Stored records
━━━
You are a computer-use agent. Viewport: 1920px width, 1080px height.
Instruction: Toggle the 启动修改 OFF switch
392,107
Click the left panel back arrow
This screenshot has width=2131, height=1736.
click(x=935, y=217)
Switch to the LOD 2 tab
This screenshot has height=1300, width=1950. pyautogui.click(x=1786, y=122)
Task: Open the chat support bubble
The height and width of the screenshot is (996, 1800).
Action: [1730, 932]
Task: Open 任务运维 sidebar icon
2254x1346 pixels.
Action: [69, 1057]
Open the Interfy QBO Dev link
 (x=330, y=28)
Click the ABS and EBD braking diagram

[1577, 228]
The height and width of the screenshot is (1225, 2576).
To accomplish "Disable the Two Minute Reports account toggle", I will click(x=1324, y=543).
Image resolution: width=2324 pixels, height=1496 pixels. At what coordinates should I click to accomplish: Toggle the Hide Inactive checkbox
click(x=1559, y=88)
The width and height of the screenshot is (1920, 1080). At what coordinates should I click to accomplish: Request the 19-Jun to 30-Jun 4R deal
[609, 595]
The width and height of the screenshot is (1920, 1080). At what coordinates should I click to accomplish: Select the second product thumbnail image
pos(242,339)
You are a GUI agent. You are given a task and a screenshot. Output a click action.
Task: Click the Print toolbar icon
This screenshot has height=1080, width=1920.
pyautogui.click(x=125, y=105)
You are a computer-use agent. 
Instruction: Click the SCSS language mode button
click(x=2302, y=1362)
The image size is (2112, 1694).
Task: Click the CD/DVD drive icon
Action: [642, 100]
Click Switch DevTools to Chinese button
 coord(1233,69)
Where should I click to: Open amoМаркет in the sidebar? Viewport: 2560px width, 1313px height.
━━━
Exactly reproduce every line of the data above.

Reply to the exercise:
You are a computer-use agent. Viewport: 1920px width, 1080px height.
Instruction: Toggle the 启动修改 OFF switch
392,107
Click the left panel back arrow
This screenshot has width=2131, height=1736.
click(x=935, y=217)
Switch to the LOD 2 tab
This screenshot has height=1300, width=1950. pyautogui.click(x=1786, y=122)
Task: Open the chat support bubble
The height and width of the screenshot is (996, 1800).
Action: [1730, 932]
Task: Open 任务运维 sidebar icon
2254x1346 pixels.
Action: [69, 1057]
Open the Interfy QBO Dev link
 (x=330, y=28)
Click the ABS and EBD braking diagram

[1577, 228]
The height and width of the screenshot is (1225, 2576).
To accomplish "Disable the Two Minute Reports account toggle", I will click(x=1324, y=543).
Image resolution: width=2324 pixels, height=1496 pixels. At what coordinates should I click to accomplish: Toggle the Hide Inactive checkbox
click(x=1559, y=88)
The width and height of the screenshot is (1920, 1080). At what coordinates should I click to accomplish: Request the 19-Jun to 30-Jun 4R deal
[609, 595]
The width and height of the screenshot is (1920, 1080). At what coordinates should I click to accomplish: Select the second product thumbnail image
pos(242,339)
You are a GUI agent. You are given a task and a screenshot. Output a click action.
Task: Click the Print toolbar icon
This screenshot has height=1080, width=1920.
pyautogui.click(x=125, y=105)
You are a computer-use agent. 
Instruction: Click the SCSS language mode button
click(x=2302, y=1362)
The image size is (2112, 1694).
Task: Click the CD/DVD drive icon
Action: [642, 100]
Click Switch DevTools to Chinese button
 coord(1233,69)
Where should I click to: Open amoМаркет in the sidebar? Viewport: 2560px width, 1313px height.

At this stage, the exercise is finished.